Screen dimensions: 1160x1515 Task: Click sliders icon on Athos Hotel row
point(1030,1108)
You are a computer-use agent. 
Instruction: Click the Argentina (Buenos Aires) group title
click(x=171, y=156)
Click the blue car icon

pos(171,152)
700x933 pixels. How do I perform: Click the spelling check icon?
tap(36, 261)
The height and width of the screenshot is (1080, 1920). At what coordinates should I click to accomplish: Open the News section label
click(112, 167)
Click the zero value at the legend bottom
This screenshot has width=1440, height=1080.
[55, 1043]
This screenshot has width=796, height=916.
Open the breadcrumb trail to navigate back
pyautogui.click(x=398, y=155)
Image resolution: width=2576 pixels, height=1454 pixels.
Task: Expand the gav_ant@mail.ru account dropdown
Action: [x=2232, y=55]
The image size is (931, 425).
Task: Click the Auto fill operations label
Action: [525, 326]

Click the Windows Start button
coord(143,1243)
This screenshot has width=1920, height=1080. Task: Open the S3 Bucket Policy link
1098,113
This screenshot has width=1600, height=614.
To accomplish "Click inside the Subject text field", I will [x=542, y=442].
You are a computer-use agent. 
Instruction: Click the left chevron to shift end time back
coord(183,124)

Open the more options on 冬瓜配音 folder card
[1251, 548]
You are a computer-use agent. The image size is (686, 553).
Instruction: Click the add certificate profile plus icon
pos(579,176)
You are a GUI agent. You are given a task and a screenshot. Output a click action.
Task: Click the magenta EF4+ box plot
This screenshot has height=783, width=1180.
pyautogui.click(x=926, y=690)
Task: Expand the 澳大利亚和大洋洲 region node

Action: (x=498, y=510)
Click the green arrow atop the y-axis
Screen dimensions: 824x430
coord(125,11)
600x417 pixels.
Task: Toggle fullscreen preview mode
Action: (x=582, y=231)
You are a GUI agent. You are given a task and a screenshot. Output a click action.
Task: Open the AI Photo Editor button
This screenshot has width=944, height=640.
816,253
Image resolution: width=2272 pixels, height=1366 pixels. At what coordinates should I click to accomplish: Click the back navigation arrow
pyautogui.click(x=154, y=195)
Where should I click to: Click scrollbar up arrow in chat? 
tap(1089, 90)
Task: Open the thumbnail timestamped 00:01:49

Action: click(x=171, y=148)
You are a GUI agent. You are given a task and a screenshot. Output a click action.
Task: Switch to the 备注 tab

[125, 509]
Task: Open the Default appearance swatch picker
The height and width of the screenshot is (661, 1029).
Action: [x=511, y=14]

Work to be completed: Rewrite the records above as a Markdown table with the columns No. and Line. Number each nonblank line in order and leave out the blank lines.

Solved exercise:
| No. | Line |
|---|---|
| 1 | Screen dimensions: 1160x1515 Task: Click sliders icon on Athos Hotel row |
| 2 | point(1030,1108) |
| 3 | You are a computer-use agent.  |
| 4 | Instruction: Click the Argentina (Buenos Aires) group title |
| 5 | click(x=171, y=156) |
| 6 | Click the blue car icon |
| 7 | pos(171,152) |
| 8 | 700x933 pixels. How do I perform: Click the spelling check icon? |
| 9 | tap(36, 261) |
| 10 | The height and width of the screenshot is (1080, 1920). At what coordinates should I click to accomplish: Open the News section label |
| 11 | click(112, 167) |
| 12 | Click the zero value at the legend bottom |
| 13 | This screenshot has width=1440, height=1080. |
| 14 | [55, 1043] |
| 15 | This screenshot has width=796, height=916. |
| 16 | Open the breadcrumb trail to navigate back |
| 17 | pyautogui.click(x=398, y=155) |
| 18 | Image resolution: width=2576 pixels, height=1454 pixels. |
| 19 | Task: Expand the gav_ant@mail.ru account dropdown |
| 20 | Action: [x=2232, y=55] |
| 21 | The image size is (931, 425). |
| 22 | Task: Click the Auto fill operations label |
| 23 | Action: [525, 326] |
| 24 | Click the Windows Start button |
| 25 | coord(143,1243) |
| 26 | This screenshot has width=1920, height=1080. Task: Open the S3 Bucket Policy link |
| 27 | 1098,113 |
| 28 | This screenshot has width=1600, height=614. |
| 29 | To accomplish "Click inside the Subject text field", I will [x=542, y=442]. |
| 30 | You are a computer-use agent.  |
| 31 | Instruction: Click the left chevron to shift end time back |
| 32 | coord(183,124) |
| 33 | Open the more options on 冬瓜配音 folder card |
| 34 | [1251, 548] |
| 35 | You are a computer-use agent. The image size is (686, 553). |
| 36 | Instruction: Click the add certificate profile plus icon |
| 37 | pos(579,176) |
| 38 | You are a GUI agent. You are given a task and a screenshot. Output a click action. |
| 39 | Task: Click the magenta EF4+ box plot |
| 40 | This screenshot has height=783, width=1180. |
| 41 | pyautogui.click(x=926, y=690) |
| 42 | Task: Expand the 澳大利亚和大洋洲 region node |
| 43 | Action: (x=498, y=510) |
| 44 | Click the green arrow atop the y-axis |
| 45 | Screen dimensions: 824x430 |
| 46 | coord(125,11) |
| 47 | 600x417 pixels. |
| 48 | Task: Toggle fullscreen preview mode |
| 49 | Action: (x=582, y=231) |
| 50 | You are a GUI agent. You are given a task and a screenshot. Output a click action. |
| 51 | Task: Open the AI Photo Editor button |
| 52 | This screenshot has width=944, height=640. |
| 53 | 816,253 |
| 54 | Image resolution: width=2272 pixels, height=1366 pixels. At what coordinates should I click to accomplish: Click the back navigation arrow |
| 55 | pyautogui.click(x=154, y=195) |
| 56 | Where should I click to: Click scrollbar up arrow in chat?  |
| 57 | tap(1089, 90) |
| 58 | Task: Open the thumbnail timestamped 00:01:49 |
| 59 | Action: click(x=171, y=148) |
| 60 | You are a GUI agent. You are given a task and a screenshot. Output a click action. |
| 61 | Task: Switch to the 备注 tab |
| 62 | [125, 509] |
| 63 | Task: Open the Default appearance swatch picker |
| 64 | The height and width of the screenshot is (661, 1029). |
| 65 | Action: [x=511, y=14] |